All Articles Tagged "loveessence.com"
Open Letter to Single Black Women

Ama Yawson, co-founder of http://www.loveessence.com/ a dating site for black women and all men, penned a letter of encouragement to single black women looking for love.
Dear Triumphant Scientifically Attractive Marriageable Single Black Woman,
Sweet kisses? Tender caresses? Inspiring words? Early morning love-making sessions with the person who has promised to love and support you through poverty and wealth, sickness and health as long as you both shall live?
Yes, yes, and more yes. That is exactly what you deserve if your heart so desires.
So to the extent that the negative media surrounding black women’s beauty and relationship prospects, or what Ariana Proehl refers to as the “Tragic Scientifically Unattractive Unmarriageable Single Black Woman Narrative,” has led you to consider giving up on love for one millisecond, I pray that you will reconsider.

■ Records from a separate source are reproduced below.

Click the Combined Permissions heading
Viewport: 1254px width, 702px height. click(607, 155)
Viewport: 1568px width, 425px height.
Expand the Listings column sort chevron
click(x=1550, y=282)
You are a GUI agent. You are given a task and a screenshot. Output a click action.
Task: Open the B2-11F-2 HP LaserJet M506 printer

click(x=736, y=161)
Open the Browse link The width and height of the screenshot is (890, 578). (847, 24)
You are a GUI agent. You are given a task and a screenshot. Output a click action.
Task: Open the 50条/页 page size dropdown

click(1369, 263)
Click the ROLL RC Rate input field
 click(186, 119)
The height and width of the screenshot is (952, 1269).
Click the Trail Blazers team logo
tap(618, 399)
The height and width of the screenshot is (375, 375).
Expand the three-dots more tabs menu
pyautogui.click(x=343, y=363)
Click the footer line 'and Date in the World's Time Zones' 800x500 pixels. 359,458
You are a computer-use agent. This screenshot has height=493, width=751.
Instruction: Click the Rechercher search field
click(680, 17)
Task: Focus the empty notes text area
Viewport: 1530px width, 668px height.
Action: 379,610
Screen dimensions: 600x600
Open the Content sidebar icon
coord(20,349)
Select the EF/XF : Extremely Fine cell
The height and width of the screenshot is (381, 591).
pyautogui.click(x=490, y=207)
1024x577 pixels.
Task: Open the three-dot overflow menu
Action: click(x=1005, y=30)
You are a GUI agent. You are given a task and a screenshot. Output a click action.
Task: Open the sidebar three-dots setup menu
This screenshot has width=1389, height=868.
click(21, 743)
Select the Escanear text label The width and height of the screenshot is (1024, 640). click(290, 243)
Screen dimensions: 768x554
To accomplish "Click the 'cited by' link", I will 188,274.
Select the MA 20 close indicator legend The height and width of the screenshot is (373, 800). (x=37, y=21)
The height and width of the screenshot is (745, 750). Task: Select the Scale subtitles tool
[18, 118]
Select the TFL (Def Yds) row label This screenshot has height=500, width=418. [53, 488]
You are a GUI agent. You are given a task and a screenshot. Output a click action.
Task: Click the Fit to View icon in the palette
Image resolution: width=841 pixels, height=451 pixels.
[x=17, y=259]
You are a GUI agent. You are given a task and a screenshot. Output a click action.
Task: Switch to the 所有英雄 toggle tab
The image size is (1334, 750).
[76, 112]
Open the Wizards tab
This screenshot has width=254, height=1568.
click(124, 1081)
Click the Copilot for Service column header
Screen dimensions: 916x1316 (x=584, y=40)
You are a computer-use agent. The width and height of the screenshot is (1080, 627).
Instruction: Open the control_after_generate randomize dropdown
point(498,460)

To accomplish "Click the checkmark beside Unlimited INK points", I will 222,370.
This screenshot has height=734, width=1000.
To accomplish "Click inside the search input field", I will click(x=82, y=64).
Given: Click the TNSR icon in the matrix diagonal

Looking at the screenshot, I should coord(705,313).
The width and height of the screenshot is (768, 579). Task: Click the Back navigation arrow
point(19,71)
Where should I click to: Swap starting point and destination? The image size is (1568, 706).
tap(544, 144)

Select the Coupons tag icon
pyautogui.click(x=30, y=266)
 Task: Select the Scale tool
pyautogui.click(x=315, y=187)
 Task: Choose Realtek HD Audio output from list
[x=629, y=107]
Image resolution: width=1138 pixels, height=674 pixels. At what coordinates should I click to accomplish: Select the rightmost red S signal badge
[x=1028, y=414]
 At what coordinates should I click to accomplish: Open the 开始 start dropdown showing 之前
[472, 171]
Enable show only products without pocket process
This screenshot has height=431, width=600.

Yes, I understand that during the past two years the media has been throwing spears in your direction. Pop singer John Mayer proclaimed that his white supremacist penis won’t allow him to date or mate with a black woman. Our own black brother NFL player, Albert Haynesworth exclaimed that he can’t remember the last time he dated a black woman. Quack scientist Satoshi Kanazawa published an article with “scientific evidence” that black women were less attractive than other women. Countless academics continue to pontificate on the African-American marriage decline while citing black male incarceration rates and high-school drop-out rates to explain the dearth of eligible black men to marry you. It is enough to make you vomit, lose hope and decide to solely focus on other things such as community or political activism.
But I have a question for you.
When have you ever allowed the stereotypes, negative statistics or euro-centric notions of beauty heralded by the mass media to define you or circumscribe your aspirations?
Read the rest of Yawson’s inspiring letter at Black Voices.com.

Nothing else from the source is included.